• _Texte proposé_
#####

SAN FRANCISCO – Il y a près de 30 ans, les économistes Robert Solow et Stephen Roach avaient suscité un vif émoi en soulignant qu’en dépit des milliards de dollars investis dans les technologies de l’information, ils n’avaient pas eu de gains de productivité pour corollaire.

Les entreprises achetaient des dizaines de millions d’ordinateurs chaque année et Microsoft venait d’entrer en Bourse, permettant à Bill Gates d’engranger son premier milliard de dollars. Et pourtant, les statistiques nationales américaines ont montré que non seulement la productivité n’augmentait pas, elle ralentissait, un phénomène connu depuis sous le nom de « paradoxe de la productivité ». « L’ère informatique est partout visible » a malicieusement lancé Solow, « sauf dans les statistiques de la productivité ».

Nous pourrions aujourd’hui nous trouver à un moment historique similaire avec une nouvelle innovation : le fameux Internet des Objets – le lien créé entre des machines et des objets et les réseaux numériques. Des capteurs, des étiquettes et autres ressources embarquées connectées signifient que le monde physique peut aujourd’hui être numérisé, suivi, mesuré et optimisé. Comme auparavant dans le cas des ordinateurs, les possibilités semblent infinies, les prévisions ont été extravagantes – et les données ne reflètent pour l’instant aucune progression de la productivité. Il y a un an, l’entreprise américaine de conseil et de recherche Gartner plaçait l’internet des objets au sommet de la courbe Hype des attentes exagérées en matière de technologies émergentes.

Alors que les doutes concernant la révolution de productivité liée à l’internet des objets se font de plus en plus nombreux, il est utile de rappeler ce qui s’est produit lorsque Solow et Roach ont identifié l’originel paradoxe de la productivité lié à l’informatique. Il faut tout d’abord souligner que les chefs d’entreprise ont dans l’ensemble ignoré le paradoxe de la productivité parce qu’ils constataient des améliorations de la qualité et de la rapidité des opérations et des prises de décisions. Les investissements dans les technologies de l’information et de la communication se sont poursuivis malgré l’absence de preuve de leur rendement au plan macroéconomique.

#####

• _Données fournies_
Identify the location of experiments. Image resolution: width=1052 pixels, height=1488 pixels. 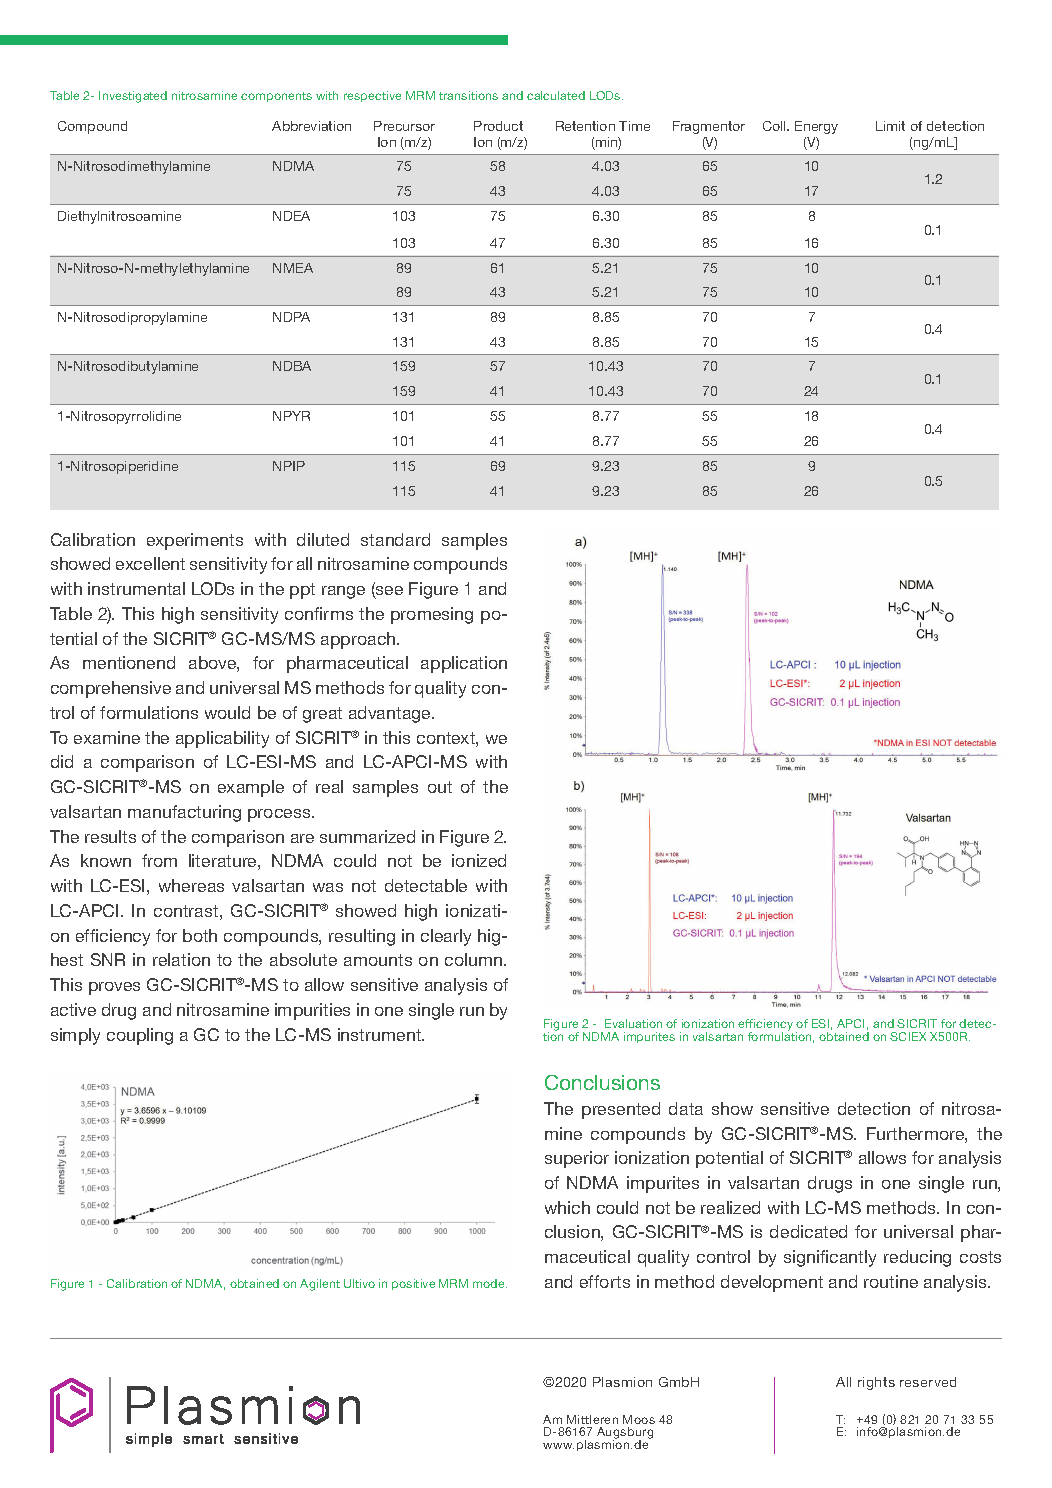
(195, 541).
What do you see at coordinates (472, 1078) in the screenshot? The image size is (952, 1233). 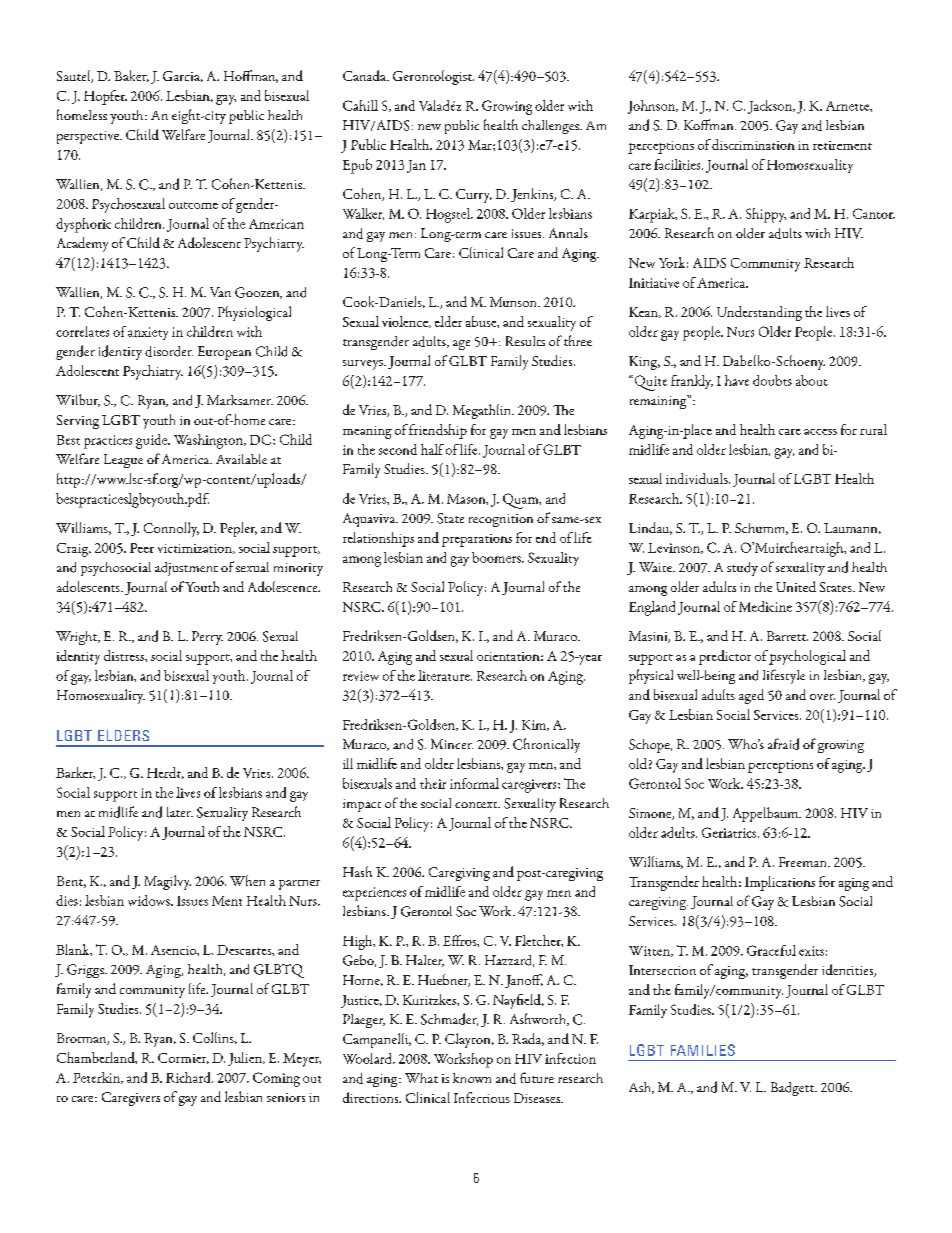 I see `known` at bounding box center [472, 1078].
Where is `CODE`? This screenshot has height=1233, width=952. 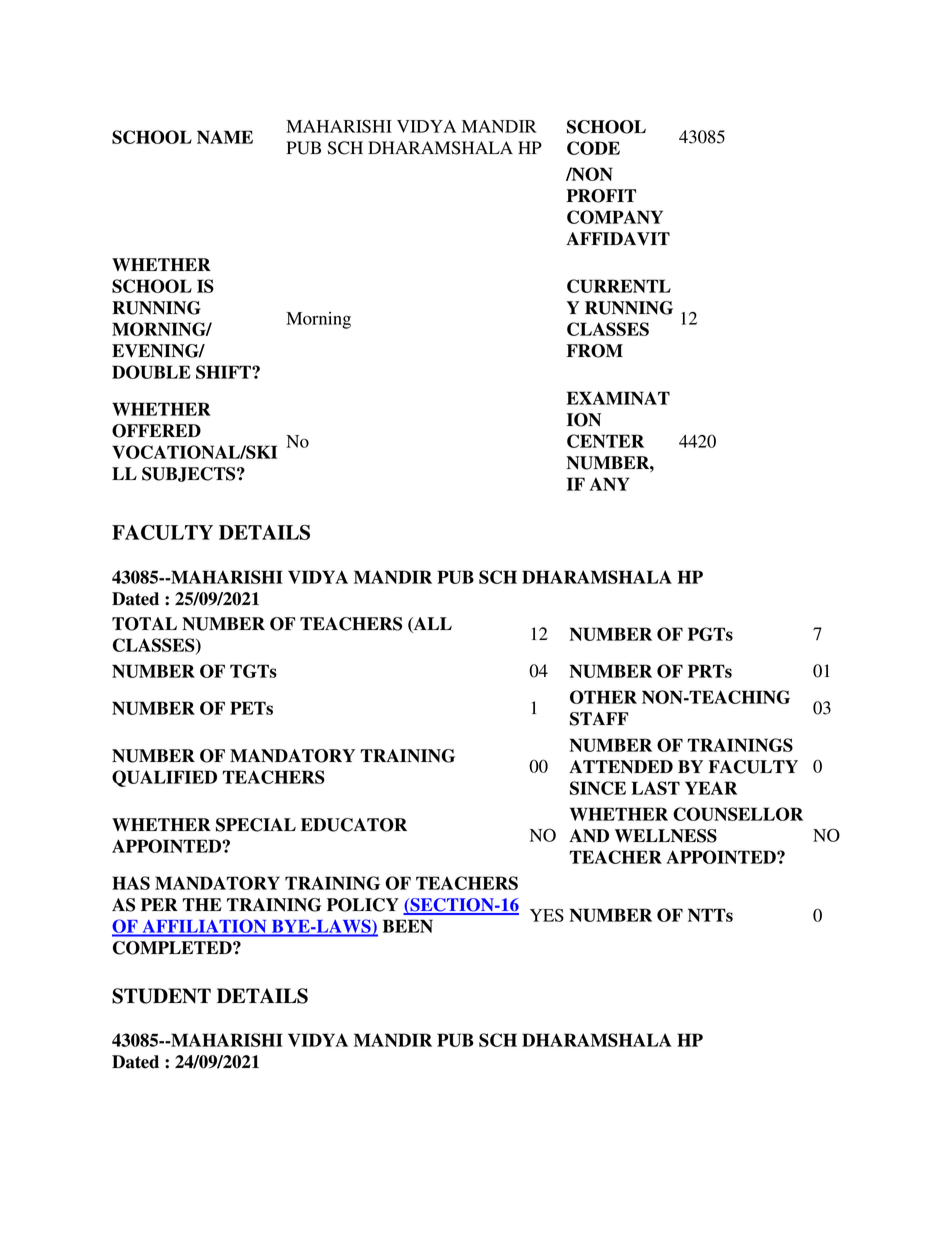 CODE is located at coordinates (593, 148).
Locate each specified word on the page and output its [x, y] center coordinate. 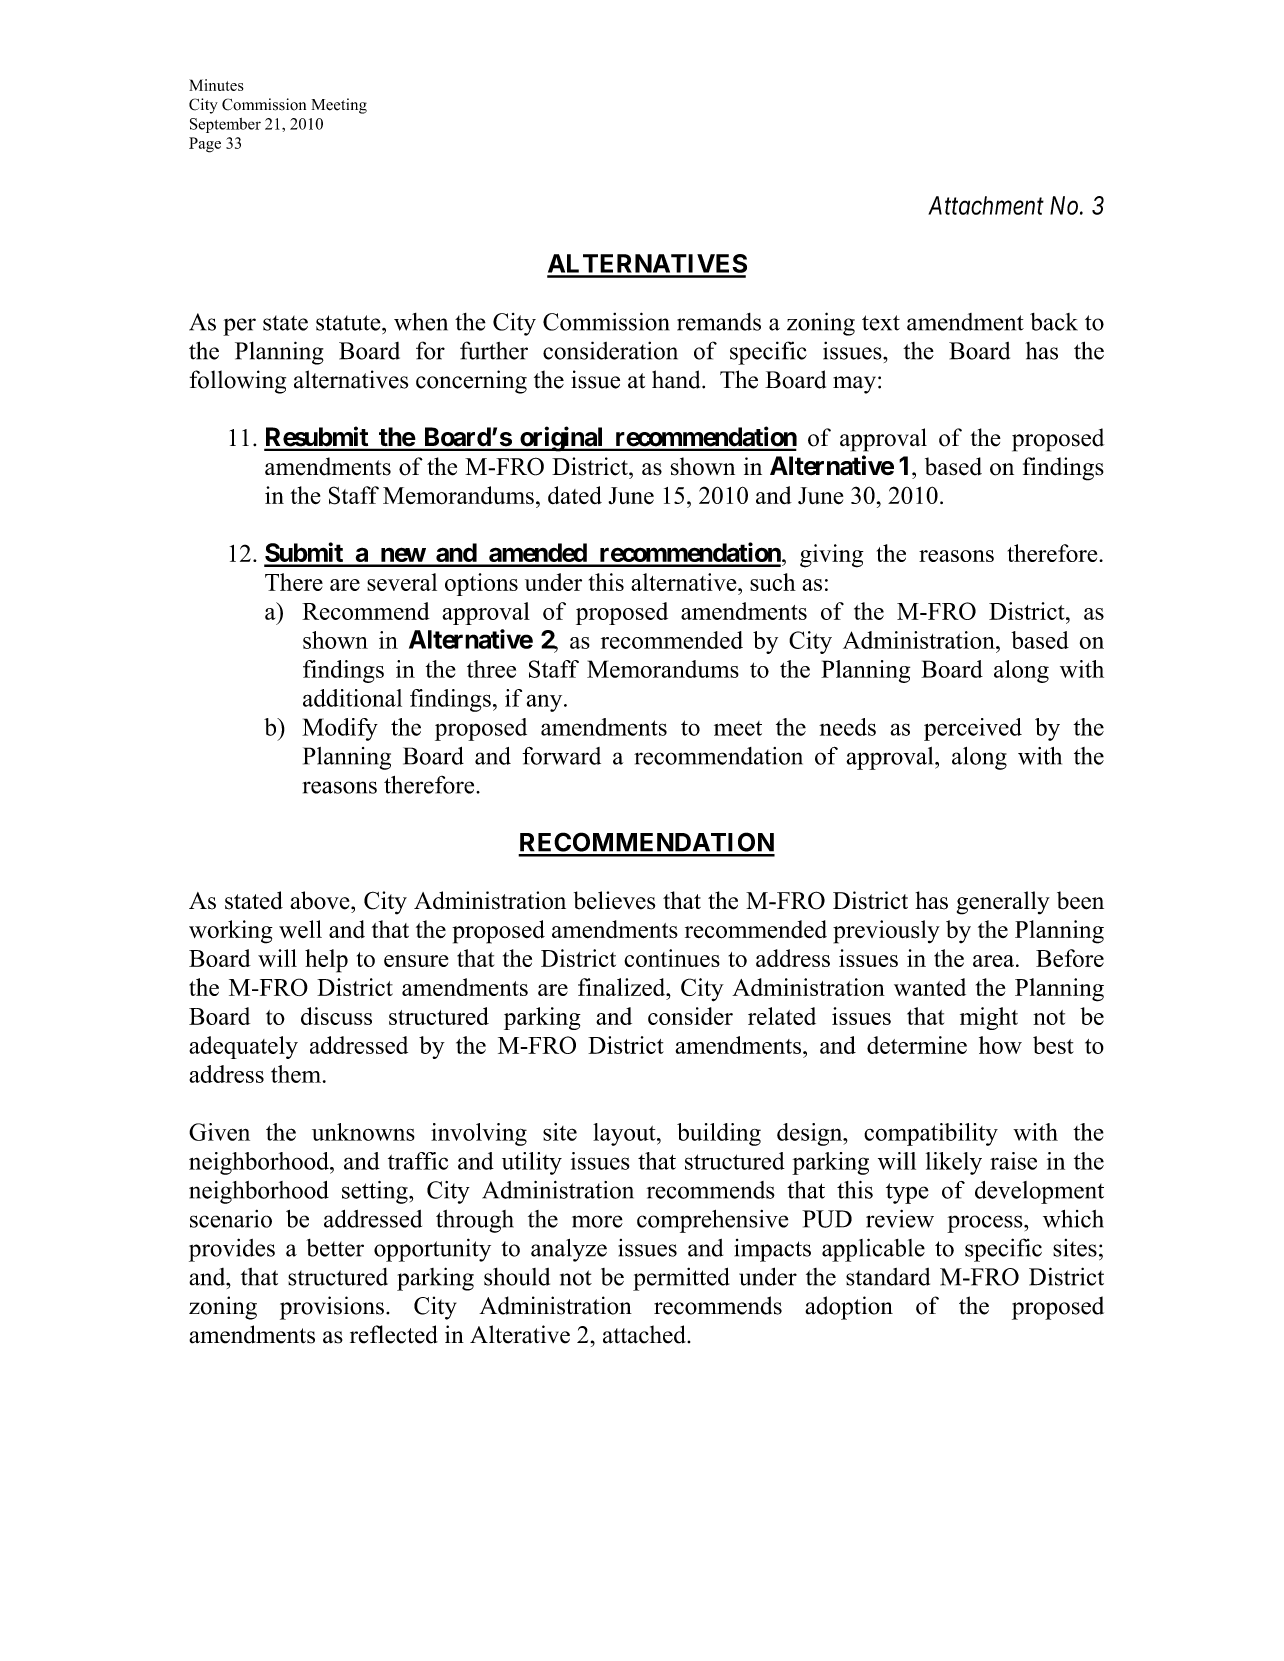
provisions [332, 1308]
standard [888, 1277]
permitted [681, 1279]
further [494, 350]
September [225, 125]
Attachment [986, 205]
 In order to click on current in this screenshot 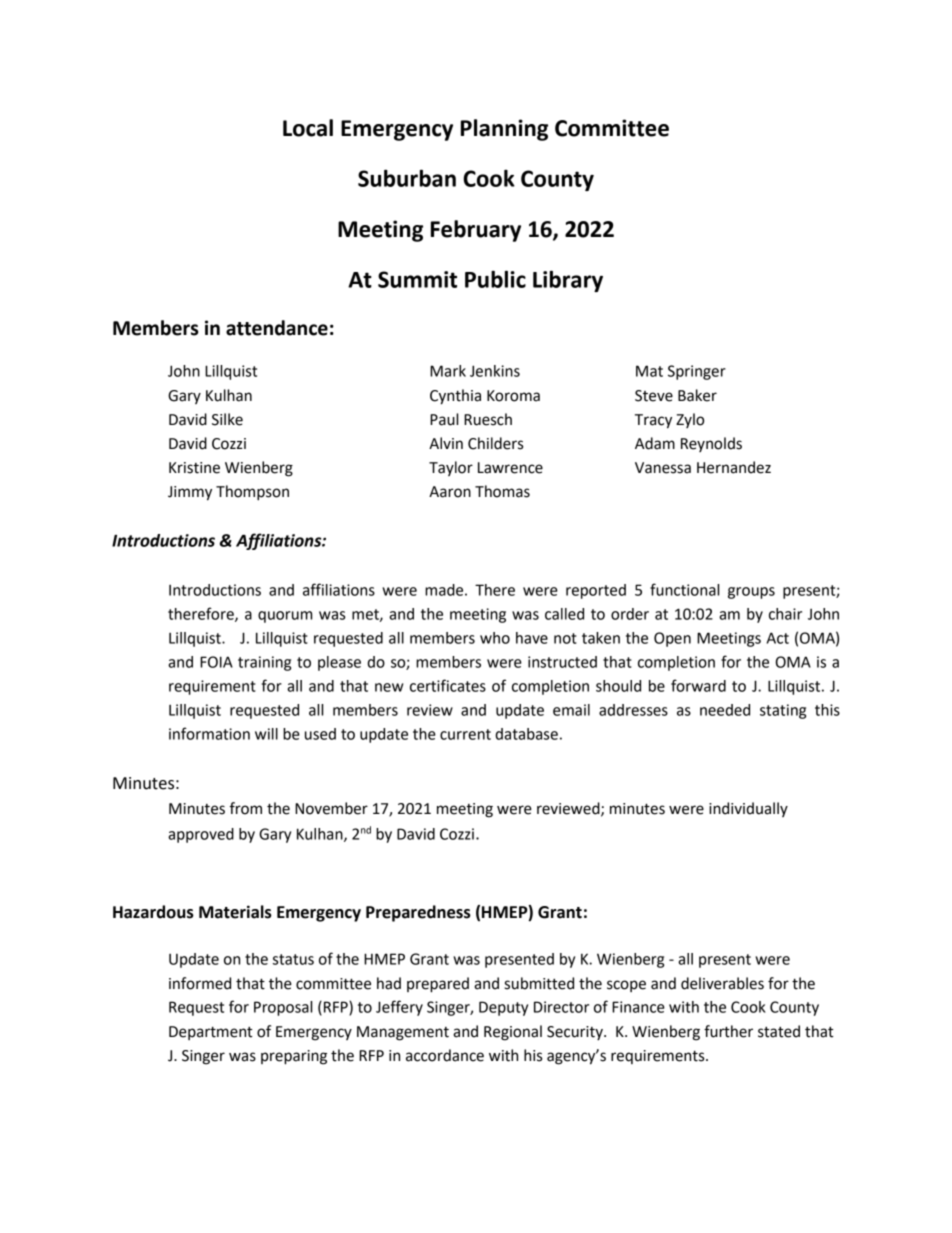, I will do `click(465, 734)`.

#####

• _Exercice à traiter_
Recopiez fidèlement le passage du texte proposé qui va de « Nous pourrions aujourd’hui » à « de technologies émergentes. ». Les données n'ont aucun lien avec le texte proposé.

• _Résultat attendu_
Nous pourrions aujourd’hui nous trouver à un moment historique similaire avec une nouvelle innovation : le fameux Internet des Objets – le lien créé entre des machines et des objets et les réseaux numériques. Des capteurs, des étiquettes et autres ressources embarquées connectées signifient que le monde physique peut aujourd’hui être numérisé, suivi, mesuré et optimisé. Comme auparavant dans le cas des ordinateurs, les possibilités semblent infinies, les prévisions ont été extravagantes – et les données ne reflètent pour l’instant aucune progression de la productivité. Il y a un an, l’entreprise américaine de conseil et de recherche Gartner plaçait l’internet des objets au sommet de la courbe Hype des attentes exagérées en matière de technologies émergentes.